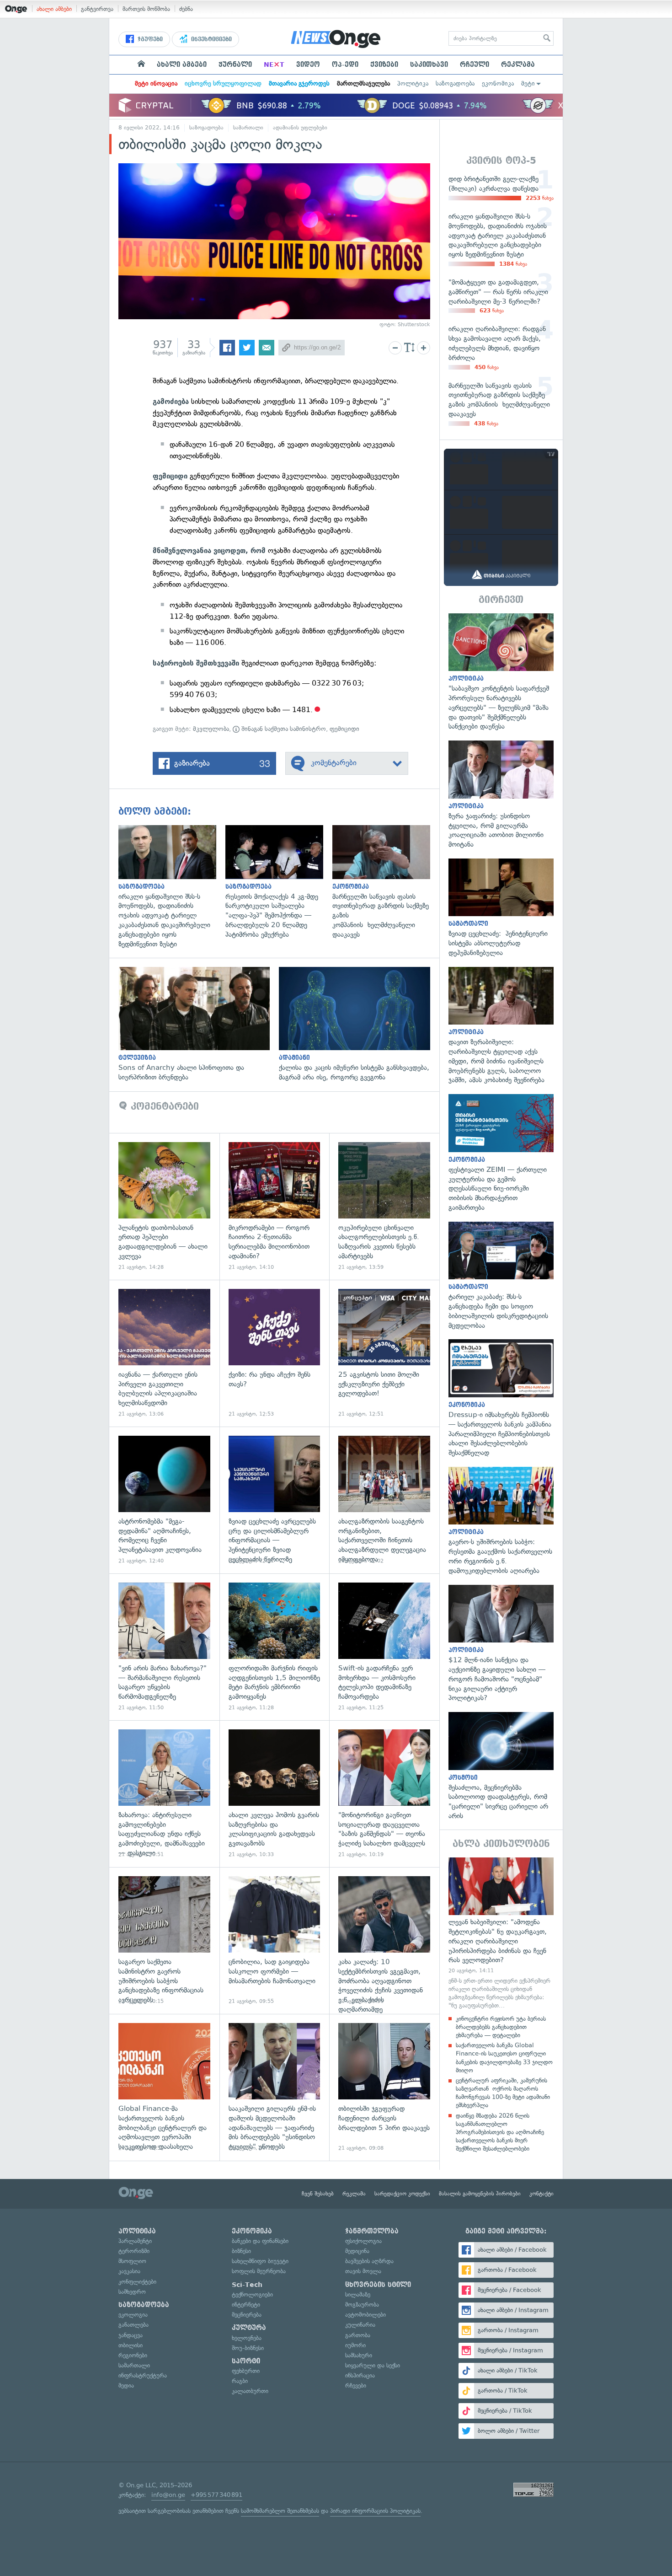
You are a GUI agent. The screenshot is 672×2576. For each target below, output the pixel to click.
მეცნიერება (246, 2314)
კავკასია (129, 2271)
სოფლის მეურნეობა (259, 2271)
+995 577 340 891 (216, 2494)
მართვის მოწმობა (146, 8)
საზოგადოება (455, 83)
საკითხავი (429, 64)
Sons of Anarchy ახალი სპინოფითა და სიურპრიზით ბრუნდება (198, 1024)
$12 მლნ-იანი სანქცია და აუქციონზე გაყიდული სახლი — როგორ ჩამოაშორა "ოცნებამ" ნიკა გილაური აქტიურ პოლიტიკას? (501, 1644)
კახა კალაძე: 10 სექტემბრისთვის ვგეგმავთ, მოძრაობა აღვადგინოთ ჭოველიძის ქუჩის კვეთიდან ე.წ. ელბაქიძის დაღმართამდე (384, 1940)
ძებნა (186, 8)
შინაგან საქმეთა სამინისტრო (283, 729)
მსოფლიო (132, 2261)
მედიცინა (357, 2251)
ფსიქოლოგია (363, 2241)
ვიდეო (308, 64)
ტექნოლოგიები (252, 2294)
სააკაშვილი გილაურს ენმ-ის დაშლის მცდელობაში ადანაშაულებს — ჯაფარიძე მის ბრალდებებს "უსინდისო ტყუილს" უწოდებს (274, 2087)
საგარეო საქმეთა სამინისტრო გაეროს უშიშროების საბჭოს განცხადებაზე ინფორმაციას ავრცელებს (164, 1940)
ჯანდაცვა (130, 2335)
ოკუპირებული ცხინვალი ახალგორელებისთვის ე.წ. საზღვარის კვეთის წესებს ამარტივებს (384, 1206)
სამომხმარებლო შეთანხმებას (280, 2510)
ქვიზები (384, 64)
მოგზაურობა (362, 2304)
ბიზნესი (241, 2251)
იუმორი (355, 2345)
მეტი (528, 83)
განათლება (133, 2324)
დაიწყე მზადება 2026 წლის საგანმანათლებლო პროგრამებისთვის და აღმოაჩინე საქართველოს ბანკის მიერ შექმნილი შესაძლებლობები (500, 2132)
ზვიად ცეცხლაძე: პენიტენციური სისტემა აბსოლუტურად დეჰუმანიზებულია (501, 908)
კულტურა (249, 2327)
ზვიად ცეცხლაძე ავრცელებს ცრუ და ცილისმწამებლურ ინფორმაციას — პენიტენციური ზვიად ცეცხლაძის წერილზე (274, 1500)
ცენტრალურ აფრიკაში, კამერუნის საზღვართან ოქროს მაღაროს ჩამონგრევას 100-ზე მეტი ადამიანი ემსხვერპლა (503, 2093)
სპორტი (246, 2361)
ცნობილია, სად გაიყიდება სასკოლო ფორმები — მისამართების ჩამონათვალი (274, 1940)
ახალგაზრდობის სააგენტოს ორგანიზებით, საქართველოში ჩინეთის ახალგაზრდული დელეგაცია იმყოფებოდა (384, 1500)
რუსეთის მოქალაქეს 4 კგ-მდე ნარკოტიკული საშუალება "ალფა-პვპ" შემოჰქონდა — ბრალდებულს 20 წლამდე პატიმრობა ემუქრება (278, 882)
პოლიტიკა (412, 83)
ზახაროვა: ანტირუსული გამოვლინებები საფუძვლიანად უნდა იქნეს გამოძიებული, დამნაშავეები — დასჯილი (164, 1793)
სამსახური (358, 2355)
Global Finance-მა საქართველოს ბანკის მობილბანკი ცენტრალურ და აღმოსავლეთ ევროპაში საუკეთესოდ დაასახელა (164, 2087)
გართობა (357, 2335)
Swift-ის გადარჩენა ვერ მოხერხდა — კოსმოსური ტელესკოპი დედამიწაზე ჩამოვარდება (384, 1646)
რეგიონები (132, 2355)
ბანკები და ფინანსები (260, 2241)
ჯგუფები (149, 39)
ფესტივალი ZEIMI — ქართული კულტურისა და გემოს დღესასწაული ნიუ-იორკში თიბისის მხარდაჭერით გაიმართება (501, 1153)
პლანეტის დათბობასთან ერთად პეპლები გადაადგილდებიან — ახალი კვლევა (164, 1206)
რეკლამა (518, 64)
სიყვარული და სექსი (372, 2365)
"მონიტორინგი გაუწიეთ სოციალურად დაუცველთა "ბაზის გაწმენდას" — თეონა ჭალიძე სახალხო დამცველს (384, 1793)
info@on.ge (168, 2494)
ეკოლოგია (133, 2314)
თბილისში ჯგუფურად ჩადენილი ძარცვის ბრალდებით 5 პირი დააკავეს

*WORK REQUEST*. Each line in the listing that contains "საქმეთა" should be returned.

*RESPONSE BOX*.
შინაგან საქმეთა სამინისტრო (283, 729)
საგარეო საქმეთა სამინისტრო გაეროს უშიშროების საბჭოს განცხადებაზე ინფორმაციას ავრცელებს (164, 1940)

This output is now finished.